The process of clustering usually involves variable standardization. This post illustrates the effect of this important data pre-processing step on the result of k-means clustering with R using a small data set of groceries shopping.

Clustering, distances, k-means

Clustering refers to a very broad set of techniques for finding subgroups, or clusters, in a data set. When we cluster the observations of a data set, we seek to partition them into distinct groups so that

the observations within each group are quite “similar” to each other,
while observations in different groups are quite “different” from each other.

There are many possible ways to define the concept of “(dis)similarity,” but by far the most common choice involves squared Euclidean distance (James et al. 2017, 385–87).
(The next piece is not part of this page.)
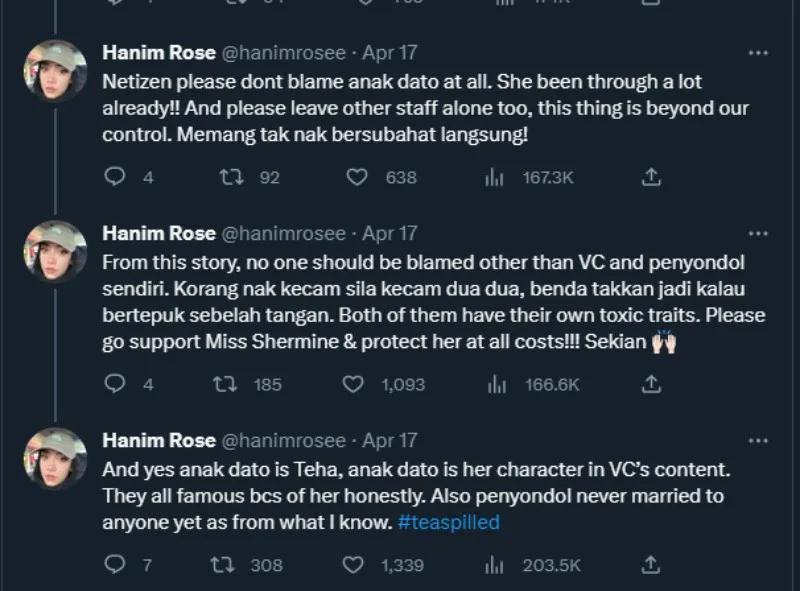Open more options on teaspilled tweet
Screen dimensions: 800x591
(759, 441)
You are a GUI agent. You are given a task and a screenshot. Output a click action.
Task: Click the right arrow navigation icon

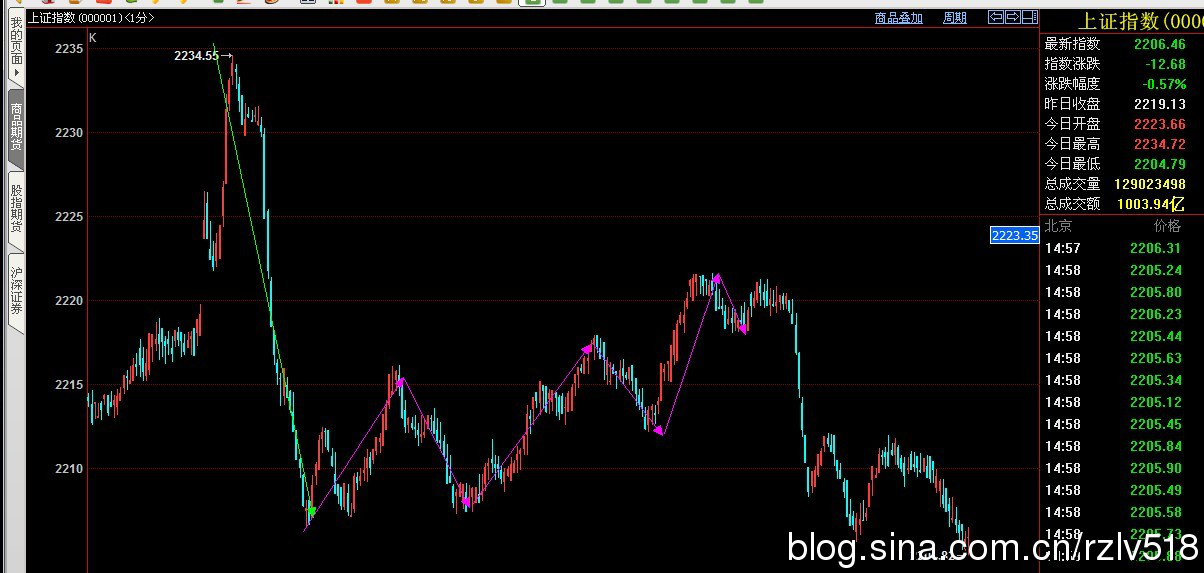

The Euclidean distance of two points \((x_1, y_1)\) and \((x_2,y_2)\) in a 2-dimensional space is calculated as

\[\sqrt{(x_2−x_1)^2+(y_2−y_1)^2}\text{.}\] For example, if we are given two points with coordinates (1, 2) and (4, 6) then the Euclidean distance \(d\) between these points is 5:

Let’s take k-means clustering. The algorithm aims to partition observations into k groups such that the sum of squared distances from observations to the assigned cluster centers is minimized. In the example plotted below, there are two distinct clusters (\(k=2\)) with 10 observations in each. Cluster centers are highlighted with colored crosses.

Surprise

Imagine you have a purchasing history of customers in a local shop. You would like to cluster them into groups with similar purchasing habits to target them later with different offers and marketing materials. For simplicity, you pick only four customers and their history of purchasing caviar and bread during the last month, both measured in kilograms. You aggregate data on a customer level and get the table below (available in csv here):

# Attach packages.
library(tidyverse)
# Import groceries data.
groceries_df <- read_delim(file = "groceries.csv", delim = ";")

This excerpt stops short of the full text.